Limitations & Future Work¶
- Only Supports Shift-Invariant Kernels: The current RFF implementation is based on Bochner's theorem, requiring extra extensions for non-shift-invariant kernels (e.g., polynomial kernels).
- Approximation Error of RFF: The approximation quality is limited when \(M\) is small, while memory/time increases when \(M\) is large. How to adaptively select \(M\) is worth studying.
- Missing Comparison with Deep Learning: As a kernel methods paper, there is a lack of comprehensive comparison with neural networks of similar scales on the same tasks.
- Choice of Block Size \(|\mathcal{B}|\): Needs to balance subproblem accuracy and parallel efficiency. The paper does not fully discuss adaptive strategies.
- Handling Non-Smooth Losses: Although it mentions that trust region is compatible with non-smooth optimization, detailed experiments in non-smooth scenarios are insufficient.
Related Work & Insights¶
- Falkon / LogFalkon: SOTA for Nyström + Cholesky preconditioning. Excellent performance but suffers from severe memory bottlenecks; the direct competitor of Joker.
- EigenPro3: Projected gradient descent avoids high space complexity but suffers from high time costs.
- LIBSVM / ThunderSVM: Exact kernel SVM implementations; the SMO solver is outdated for large-scale scenarios.
- Random Fourier Features (Rahimi & Recht, 2007): A cornerstone method for kernel approximation and a key component of Joker.

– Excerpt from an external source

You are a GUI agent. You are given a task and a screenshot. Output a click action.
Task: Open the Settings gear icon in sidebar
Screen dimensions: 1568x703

- Dual Coordinate Ascent (Shalev-Shwartz & Zhang, 2013): A dual optimization framework for linear models, which Joker generalizes to kernel models.
- Trust Region Methods (Sorensen, 1982): Classic non-linear optimization techniques, combined with BCD for kernel optimization for the first time in Joker.
Rating¶
- Novelty: ⭐⭐⭐⭐ — The combined design of duality + BCD + trust region + RFF is novel, and the unified multi-model framework has high practical value.
- Experimental Thoroughness: ⭐⭐⭐⭐ — Comprehensive comparisons with multiple methods on large-scale datasets, with convincing conclusions on the 90% memory savings.
- Writing Quality: ⭐⭐⭐⭐ — Rigorous and clear mathematical derivations, complete algorithm pseudocode, and a good integration of theory and practice.
- Value: ⭐⭐⭐⭐ — Fills the gap of low-resource training for large-scale kernel methods, which is highly meaningful for resource-constrained scenarios (e.g., single GPU).